- 2015 Federal Election
450 secondary suites found in Langley Township so far
More than a year after a crackdown against illegal secondary suites was approved, Langley Township staff have located 450 of the estimated 10,000 currently being rented by owners without proper municipal approval.
That amounts to less than five per cent since the new regulations were approved in March of 2013, but a report to council says the number of complaints being filed is rising and predicts “900 to 1,000” suites, or about 10 per cent, will be identified by the end of the year.
The written report by Roberto Cesaretti, the Township manager of permit, licence and inspections services, says staff have been looking through newspaper and online rental ads for unauthorized suites, as well as following up on complaints made by phone or using the online “Report an Unauthorized Secondary Suite” form on the Township website.
Anonymous tips are allowed, both by phone and online.
When a secondary suite is discovered in a house where no building permit was issued for one, Township building inspection staff are hand-delivering notices to the owner warning they could be fined as much as $500 a ticket (with multiple tickets possible) for failing to obtain a licence.

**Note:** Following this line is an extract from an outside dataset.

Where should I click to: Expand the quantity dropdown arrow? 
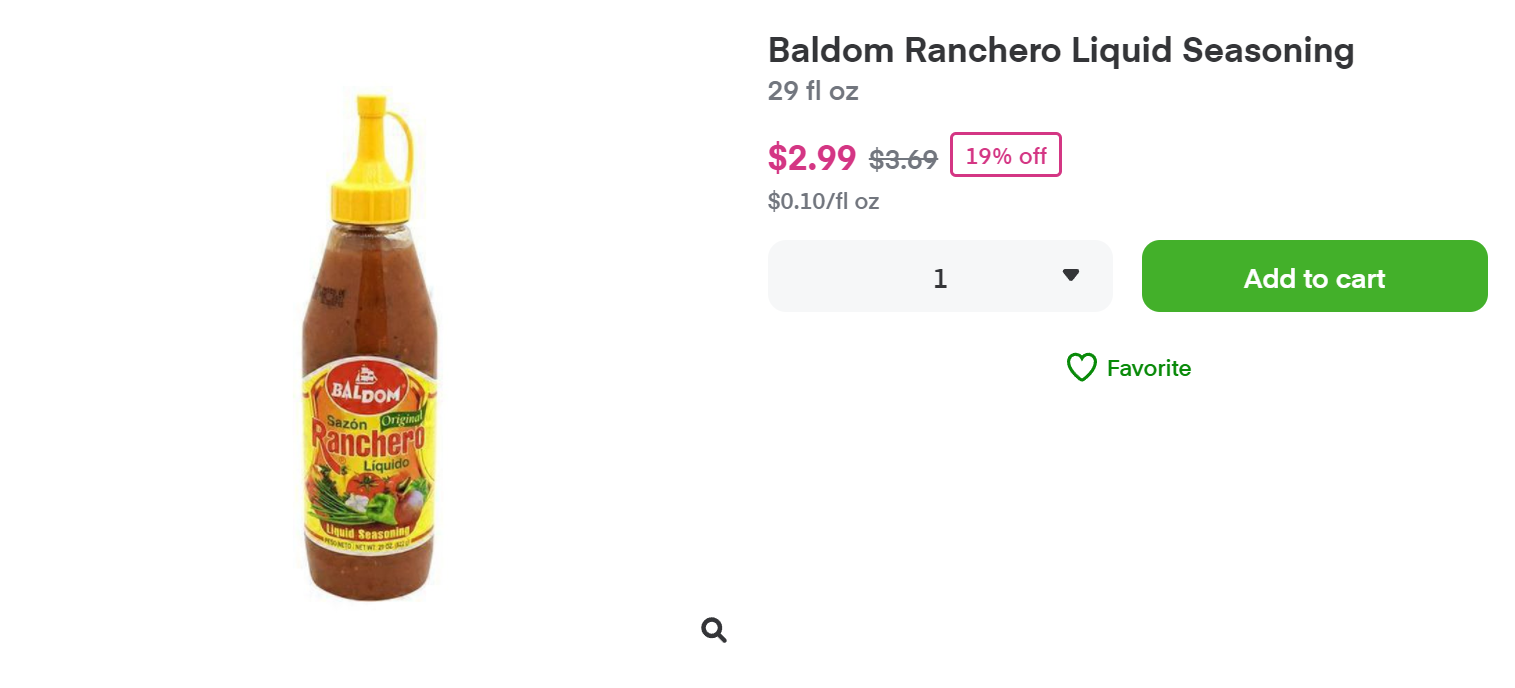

Cesaretti says “significant” resources are being devoted to the campaign against the illicit suites, including re-assigning one current staff member to administer the program full-time.
Council has approved funding to add one person to handle the secondary suite work, but the job hasn’t been filled yet, Cesaretti says.
Of the 450 suites identified so far, the report says 150 are being brought into compliance with the regulations that require registration.
The crackdown was announced at the same time council approved an annual secondary suite licence fee on homeowners with authorized suites.
It requires the 1,100 homeowners who have properly registered their suites to pay as much as $580 a year.
Critics have called the new fee a cash grab by the municipality that penalizes the law-abiding.
Defenders say the new fees will generate enough revenue to cover the cost of stepped-up enforcement against law-breakers.